Pausma spends summer in Nigerian hospital

Nicole Bruxvoort (ex'02) and Andrea Pausma take patients' vital signs in a village outreach health clinic. Andrea Pausma has big plans for the future. As a senior biology major at Dordt, one of those plans is to attend medical school after she graduates. Now, thanks to a summer spent overseas, a future in missions may factor into her plans as well.

Pausma recently participated in a Christian Reformed World Missions summer program, which sent fifty students across the globe to learn about different opportunities in the mission field. Pausma spent her summer in Jos, Nigeria, observing health care practices at Evangel, a large missions hospital.

“I was merely observing,” Pausma stresses, “but I did get a chance to help out now and then.” Occasionally, she and a team of health care professionals would leave the hospital to treat the city’s disabled population, who were confined to certain areas of the city. These times were rare, however, since the program wasn’t designed to train health care professionals, but to raise awareness.

“This is mainly a program that helps students realize the needs that are out there,” says Pausma. For her, the program did exactly that. While in Nigeria, she saw a lot of poverty and also many common illnesses like malaria, AIDS, and even tetanus, a disease that has all but disappeared in the United States.

The program opened her eyes to a new culture as well. When asked if she had trouble adjusting, she quickly responds, “No, in fact, I had more trouble adjusting to America when I came back.”

In Nigeria, Pausma experienced a poverty-stricken but community-based culture.

“Their hospitality, the way they welcomed new people, their simplicity—it was all so inspiring,” she says. “There’s so much pressure in our society for the individual to rise, but theirs is community-based.”

Coming home, she was struck by the individualism, arrogance, and especially the waste of American culture. “We’ve been blessed,” she admits, “but the fifty dollars that we spend on a pair of shoes could easily pay someone’s doctor bill in Nigeria.”

The experience may have been an eye-opener, but it was also frustrating at times, Pausma admits. Many of the diseases she observed, like tetanus, could have easily been prevented with a vaccination. Also frustrating were the large number of women who had become casualties of the dominant Muslim culture.
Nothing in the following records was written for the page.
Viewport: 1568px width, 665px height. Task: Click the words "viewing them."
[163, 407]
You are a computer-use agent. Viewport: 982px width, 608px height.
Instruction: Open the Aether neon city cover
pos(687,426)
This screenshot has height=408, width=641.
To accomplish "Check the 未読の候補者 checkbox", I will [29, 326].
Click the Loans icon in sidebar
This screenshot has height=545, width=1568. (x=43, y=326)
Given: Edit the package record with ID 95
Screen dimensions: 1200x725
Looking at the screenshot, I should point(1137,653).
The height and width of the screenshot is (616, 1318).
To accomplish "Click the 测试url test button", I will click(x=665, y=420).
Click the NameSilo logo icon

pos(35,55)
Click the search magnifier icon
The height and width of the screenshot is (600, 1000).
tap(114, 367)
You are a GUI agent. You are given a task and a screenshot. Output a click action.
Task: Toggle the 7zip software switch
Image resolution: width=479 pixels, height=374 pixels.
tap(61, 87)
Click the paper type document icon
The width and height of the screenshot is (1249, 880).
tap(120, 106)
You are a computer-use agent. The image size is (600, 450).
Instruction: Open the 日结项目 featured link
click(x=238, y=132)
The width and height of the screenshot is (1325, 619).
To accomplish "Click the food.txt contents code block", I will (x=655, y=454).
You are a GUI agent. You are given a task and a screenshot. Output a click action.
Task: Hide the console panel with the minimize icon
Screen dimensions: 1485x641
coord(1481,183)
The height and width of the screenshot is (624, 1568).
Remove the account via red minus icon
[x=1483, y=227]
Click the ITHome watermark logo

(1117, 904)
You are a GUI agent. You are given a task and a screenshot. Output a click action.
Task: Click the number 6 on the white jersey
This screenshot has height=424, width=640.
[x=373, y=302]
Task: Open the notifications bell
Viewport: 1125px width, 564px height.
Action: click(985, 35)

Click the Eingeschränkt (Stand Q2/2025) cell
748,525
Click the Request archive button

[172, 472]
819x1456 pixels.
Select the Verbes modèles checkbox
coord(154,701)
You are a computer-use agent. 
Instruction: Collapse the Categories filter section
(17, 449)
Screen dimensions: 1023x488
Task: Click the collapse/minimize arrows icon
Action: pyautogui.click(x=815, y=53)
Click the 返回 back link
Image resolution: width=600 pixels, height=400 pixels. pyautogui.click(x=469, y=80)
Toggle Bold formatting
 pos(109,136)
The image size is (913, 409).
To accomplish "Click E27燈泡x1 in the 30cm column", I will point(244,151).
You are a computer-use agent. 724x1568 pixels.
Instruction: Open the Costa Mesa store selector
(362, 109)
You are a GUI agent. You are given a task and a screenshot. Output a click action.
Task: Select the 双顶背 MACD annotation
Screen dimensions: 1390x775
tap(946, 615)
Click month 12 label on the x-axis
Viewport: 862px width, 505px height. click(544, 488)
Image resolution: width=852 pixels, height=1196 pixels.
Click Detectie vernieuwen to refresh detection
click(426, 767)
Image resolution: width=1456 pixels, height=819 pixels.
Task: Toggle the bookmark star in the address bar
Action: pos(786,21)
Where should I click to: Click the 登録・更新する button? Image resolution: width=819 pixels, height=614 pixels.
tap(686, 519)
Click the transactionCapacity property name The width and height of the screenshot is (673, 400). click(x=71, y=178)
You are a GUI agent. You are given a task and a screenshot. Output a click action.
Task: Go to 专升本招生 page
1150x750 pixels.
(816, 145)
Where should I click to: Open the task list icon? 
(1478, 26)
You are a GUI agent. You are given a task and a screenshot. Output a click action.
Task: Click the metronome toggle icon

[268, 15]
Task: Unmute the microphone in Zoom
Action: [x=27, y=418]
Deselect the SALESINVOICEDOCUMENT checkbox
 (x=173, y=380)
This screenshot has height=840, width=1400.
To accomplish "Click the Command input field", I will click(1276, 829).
According to Pausma, Muslim women are expected to marry at a very early age, and they often suffer complications during or after pregnancy as a result.

“It’s very sad,” says Pausma, “because I know that many of those problems could have been easily prevented.”

Although the conditions are often bleak, they can provide the perfect opportunity for evangelism, Pausma observed. Doctors, nurses, and patients would often pray together before surgery, or celebrate when a patient was healed.

“Their faith definitely affected their medicine,” observes Pausma. “Patients would see the love their doctors had for them, and many of them became Christians.”

Pausma doesn’t see missions work in her near future; she’s still got graduation and years of medical school ahead of her. Even so, she says, the possibility of a career in missions is one that remains at the back of her mind.